當然,或許他也可以說服自己為了亞菈妮絲多活一段時間,但他撐不了太久的。伊賽
斯知道。悲痛會立刻逼瘋他。這樣的想法便是瘋狂嗎?或者在他開始尋找禁術的時候就已
經步上黑血之王的道路了?這個想法讓瓦達爾打了個冷顫。
無論如何,他也並非完全正常,伊賽斯平靜地接受了這一點,但用這樣的心智面對戰
爭還是叫他恐懼。若想知道哪一條路是正確的,便選擇最難走的那一條。他告訴自己。而
且我有要保護的人、要保護的國家和子民。不能再遲疑不決了,要像鋼鐵一樣堅強。
瓦達爾能感覺得到巨龍們凝視他離開的目光。
「去把獅爪叫來。
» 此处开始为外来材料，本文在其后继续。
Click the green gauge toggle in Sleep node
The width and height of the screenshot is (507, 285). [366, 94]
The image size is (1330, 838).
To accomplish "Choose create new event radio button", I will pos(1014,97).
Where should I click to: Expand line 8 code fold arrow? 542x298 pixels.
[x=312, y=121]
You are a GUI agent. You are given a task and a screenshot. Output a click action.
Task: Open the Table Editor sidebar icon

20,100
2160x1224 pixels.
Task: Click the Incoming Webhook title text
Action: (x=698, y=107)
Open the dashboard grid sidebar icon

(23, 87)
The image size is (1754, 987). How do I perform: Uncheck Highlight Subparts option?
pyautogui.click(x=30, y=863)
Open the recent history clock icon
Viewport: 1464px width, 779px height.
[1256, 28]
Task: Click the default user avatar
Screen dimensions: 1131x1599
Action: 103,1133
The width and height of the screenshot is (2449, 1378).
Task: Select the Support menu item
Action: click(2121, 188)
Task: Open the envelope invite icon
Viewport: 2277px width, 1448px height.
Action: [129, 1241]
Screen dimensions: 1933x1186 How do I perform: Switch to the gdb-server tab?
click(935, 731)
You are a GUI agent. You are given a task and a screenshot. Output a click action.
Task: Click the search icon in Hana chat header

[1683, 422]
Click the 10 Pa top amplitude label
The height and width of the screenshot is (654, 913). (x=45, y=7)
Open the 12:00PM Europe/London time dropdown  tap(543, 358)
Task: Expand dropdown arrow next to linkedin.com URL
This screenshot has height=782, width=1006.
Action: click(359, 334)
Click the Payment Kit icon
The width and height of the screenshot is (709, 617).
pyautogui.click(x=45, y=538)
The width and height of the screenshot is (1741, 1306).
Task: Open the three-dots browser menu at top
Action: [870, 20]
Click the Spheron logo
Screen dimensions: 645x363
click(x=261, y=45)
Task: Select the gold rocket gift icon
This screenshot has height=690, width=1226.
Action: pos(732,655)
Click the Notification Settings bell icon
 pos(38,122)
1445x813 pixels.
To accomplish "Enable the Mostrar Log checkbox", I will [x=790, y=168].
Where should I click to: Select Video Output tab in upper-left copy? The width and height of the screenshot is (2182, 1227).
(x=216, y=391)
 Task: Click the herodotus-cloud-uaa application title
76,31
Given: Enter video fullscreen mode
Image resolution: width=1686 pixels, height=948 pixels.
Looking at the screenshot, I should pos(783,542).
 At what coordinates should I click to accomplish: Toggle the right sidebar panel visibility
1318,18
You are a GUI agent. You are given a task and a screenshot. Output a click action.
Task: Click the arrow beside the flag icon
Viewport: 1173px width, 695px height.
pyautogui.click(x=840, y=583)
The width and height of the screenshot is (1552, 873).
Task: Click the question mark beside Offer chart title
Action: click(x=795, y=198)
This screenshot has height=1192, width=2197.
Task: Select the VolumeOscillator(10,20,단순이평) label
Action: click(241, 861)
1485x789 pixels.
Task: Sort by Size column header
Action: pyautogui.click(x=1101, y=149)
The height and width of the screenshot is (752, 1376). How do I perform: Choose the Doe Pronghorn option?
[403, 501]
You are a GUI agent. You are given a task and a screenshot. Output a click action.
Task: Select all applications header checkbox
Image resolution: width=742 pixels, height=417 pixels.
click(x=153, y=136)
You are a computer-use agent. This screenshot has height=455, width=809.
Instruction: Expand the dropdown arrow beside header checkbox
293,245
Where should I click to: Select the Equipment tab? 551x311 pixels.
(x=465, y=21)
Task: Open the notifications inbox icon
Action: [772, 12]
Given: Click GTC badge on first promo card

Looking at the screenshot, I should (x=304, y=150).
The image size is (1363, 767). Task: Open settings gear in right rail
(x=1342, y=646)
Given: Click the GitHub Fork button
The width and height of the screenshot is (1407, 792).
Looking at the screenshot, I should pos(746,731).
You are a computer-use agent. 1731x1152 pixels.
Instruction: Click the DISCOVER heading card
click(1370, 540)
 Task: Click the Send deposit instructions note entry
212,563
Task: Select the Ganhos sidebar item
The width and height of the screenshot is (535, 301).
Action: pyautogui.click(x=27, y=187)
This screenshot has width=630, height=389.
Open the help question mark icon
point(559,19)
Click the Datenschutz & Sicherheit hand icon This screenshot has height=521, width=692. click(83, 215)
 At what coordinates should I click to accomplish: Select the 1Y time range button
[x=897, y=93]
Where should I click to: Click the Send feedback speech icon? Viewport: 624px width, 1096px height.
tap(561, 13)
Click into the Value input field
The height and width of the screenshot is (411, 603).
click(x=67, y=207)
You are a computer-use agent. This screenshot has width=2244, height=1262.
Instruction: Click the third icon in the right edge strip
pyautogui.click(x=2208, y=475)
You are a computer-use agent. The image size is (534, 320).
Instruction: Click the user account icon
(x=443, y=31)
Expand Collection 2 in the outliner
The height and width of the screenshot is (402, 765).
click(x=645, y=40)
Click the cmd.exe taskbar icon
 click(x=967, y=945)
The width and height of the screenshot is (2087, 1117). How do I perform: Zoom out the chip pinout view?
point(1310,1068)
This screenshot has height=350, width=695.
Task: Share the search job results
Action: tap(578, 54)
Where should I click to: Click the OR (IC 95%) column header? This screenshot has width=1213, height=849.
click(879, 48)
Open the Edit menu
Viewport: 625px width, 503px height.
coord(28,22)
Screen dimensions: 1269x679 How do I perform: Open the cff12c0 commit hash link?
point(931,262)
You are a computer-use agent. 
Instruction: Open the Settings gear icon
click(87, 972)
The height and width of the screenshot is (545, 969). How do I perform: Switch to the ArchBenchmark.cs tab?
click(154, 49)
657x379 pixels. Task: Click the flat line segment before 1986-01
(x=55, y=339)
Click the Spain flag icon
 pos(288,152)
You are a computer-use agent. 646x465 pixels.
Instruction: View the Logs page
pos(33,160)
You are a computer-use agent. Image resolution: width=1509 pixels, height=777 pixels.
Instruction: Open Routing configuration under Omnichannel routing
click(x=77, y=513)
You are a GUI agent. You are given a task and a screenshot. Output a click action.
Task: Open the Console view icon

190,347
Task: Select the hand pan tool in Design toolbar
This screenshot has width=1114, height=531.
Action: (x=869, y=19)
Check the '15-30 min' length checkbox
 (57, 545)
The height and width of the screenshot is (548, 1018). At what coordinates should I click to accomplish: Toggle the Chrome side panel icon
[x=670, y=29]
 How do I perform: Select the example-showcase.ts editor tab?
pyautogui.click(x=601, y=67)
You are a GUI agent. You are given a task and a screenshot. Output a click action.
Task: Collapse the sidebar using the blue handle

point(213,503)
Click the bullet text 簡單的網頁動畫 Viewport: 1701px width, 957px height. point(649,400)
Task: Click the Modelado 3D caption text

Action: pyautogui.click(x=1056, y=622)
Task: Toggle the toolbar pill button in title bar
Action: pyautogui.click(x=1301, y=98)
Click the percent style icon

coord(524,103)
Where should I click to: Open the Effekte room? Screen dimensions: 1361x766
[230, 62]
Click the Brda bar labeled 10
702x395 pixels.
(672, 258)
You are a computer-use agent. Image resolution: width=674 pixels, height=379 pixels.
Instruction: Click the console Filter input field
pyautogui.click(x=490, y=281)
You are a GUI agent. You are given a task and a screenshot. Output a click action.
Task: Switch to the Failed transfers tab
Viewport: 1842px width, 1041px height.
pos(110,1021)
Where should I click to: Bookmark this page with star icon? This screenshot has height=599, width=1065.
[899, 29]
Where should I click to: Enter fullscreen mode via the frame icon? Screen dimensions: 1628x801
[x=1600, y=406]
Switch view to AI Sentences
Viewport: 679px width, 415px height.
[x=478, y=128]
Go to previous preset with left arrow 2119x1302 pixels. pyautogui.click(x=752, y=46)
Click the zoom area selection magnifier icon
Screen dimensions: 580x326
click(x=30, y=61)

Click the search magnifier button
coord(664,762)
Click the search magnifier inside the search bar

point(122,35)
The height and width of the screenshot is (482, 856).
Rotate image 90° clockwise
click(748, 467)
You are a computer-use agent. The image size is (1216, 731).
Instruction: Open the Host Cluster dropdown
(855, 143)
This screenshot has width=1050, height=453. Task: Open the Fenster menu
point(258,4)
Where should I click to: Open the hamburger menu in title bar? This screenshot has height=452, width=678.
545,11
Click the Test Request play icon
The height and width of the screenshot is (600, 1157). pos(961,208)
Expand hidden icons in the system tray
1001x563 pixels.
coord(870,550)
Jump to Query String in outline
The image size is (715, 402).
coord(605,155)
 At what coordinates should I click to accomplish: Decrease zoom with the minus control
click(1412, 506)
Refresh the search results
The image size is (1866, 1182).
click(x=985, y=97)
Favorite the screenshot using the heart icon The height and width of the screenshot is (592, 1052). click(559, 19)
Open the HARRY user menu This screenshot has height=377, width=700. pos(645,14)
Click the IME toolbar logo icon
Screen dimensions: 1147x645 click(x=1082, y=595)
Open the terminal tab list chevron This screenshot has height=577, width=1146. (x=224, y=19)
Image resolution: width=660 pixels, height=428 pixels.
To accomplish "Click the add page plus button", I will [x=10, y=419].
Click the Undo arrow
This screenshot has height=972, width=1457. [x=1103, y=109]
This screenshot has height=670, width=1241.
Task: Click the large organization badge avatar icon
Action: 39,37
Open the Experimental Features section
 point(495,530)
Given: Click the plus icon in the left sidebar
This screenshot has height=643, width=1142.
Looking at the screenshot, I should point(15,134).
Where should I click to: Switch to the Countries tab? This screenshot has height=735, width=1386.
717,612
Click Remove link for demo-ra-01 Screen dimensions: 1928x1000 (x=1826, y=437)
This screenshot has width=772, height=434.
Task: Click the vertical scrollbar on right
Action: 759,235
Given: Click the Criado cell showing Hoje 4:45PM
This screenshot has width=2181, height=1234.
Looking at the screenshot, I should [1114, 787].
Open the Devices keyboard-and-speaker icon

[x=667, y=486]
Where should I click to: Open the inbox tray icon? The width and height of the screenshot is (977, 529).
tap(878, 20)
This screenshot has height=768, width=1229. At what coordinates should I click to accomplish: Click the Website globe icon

」他吩咐狼矛。
這樣做很殘忍,他和火蛇想必需要一些時間團聚,但沒有時間了,獅爪是他最好的士
兵。
他和他妹妹一樣蒼白、灰髮,嚴肅得好比六旬老人,戰神之子總是缺乏幽默,生命對
他們而言是件嚴肅之事。「明天早上出發,你能追蹤黑蜥的氣息,」瓦達爾簡短地命令,
「去把我的男孩帶回來。告訴他,我需要他。」戰爭已經開始了。